ABOUT THIS TASK: Output only the lines of the entries that follow, starting at the one with "Where should I click to: View" and running down to the one with "Where should I click to: Click", both included and unchanged.

SOURCE INFORMATION:
_____

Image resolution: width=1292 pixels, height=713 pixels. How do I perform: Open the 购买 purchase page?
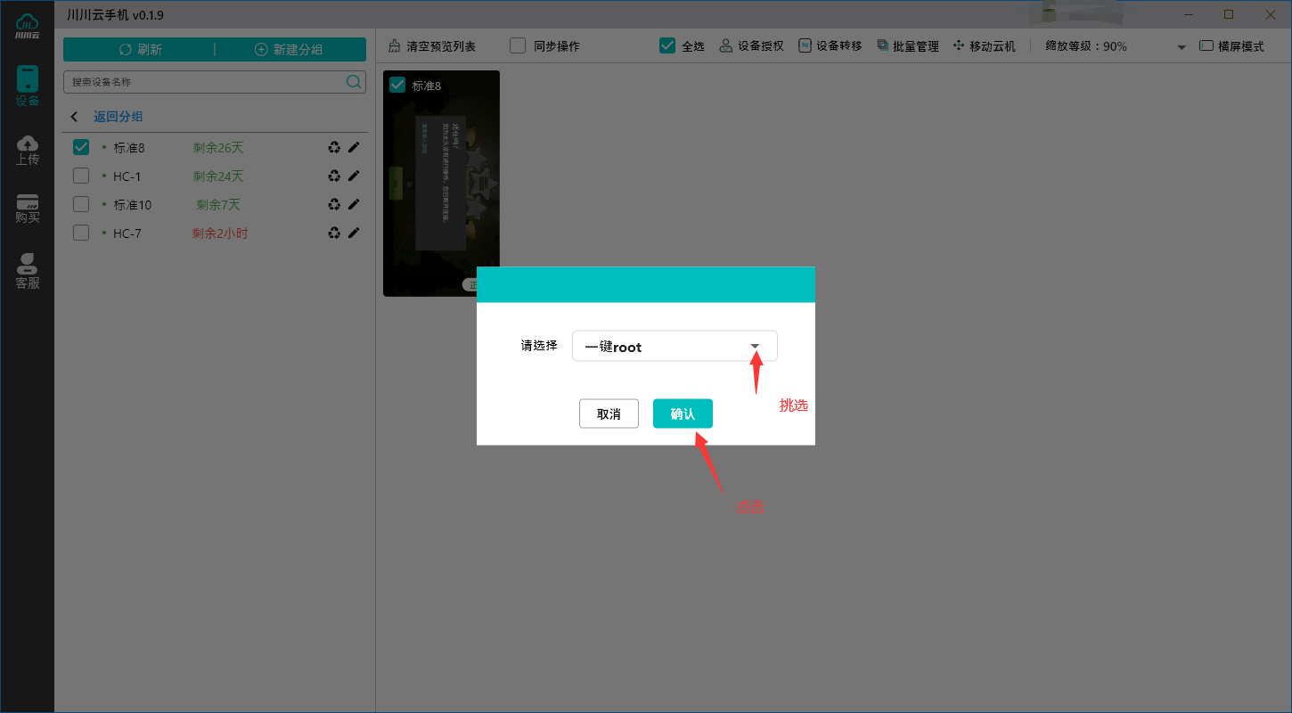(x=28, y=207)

_____

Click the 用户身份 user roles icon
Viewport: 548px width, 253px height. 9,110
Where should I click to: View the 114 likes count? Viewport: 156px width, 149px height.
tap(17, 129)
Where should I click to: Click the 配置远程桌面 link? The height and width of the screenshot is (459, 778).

_____

RESPONSE TO THIS EXERCISE:
Where should I click to: View the 114 likes count? Viewport: 156px width, 149px height.
tap(17, 129)
Where should I click to: Click the 配置远程桌面 link? The height and width of the screenshot is (459, 778).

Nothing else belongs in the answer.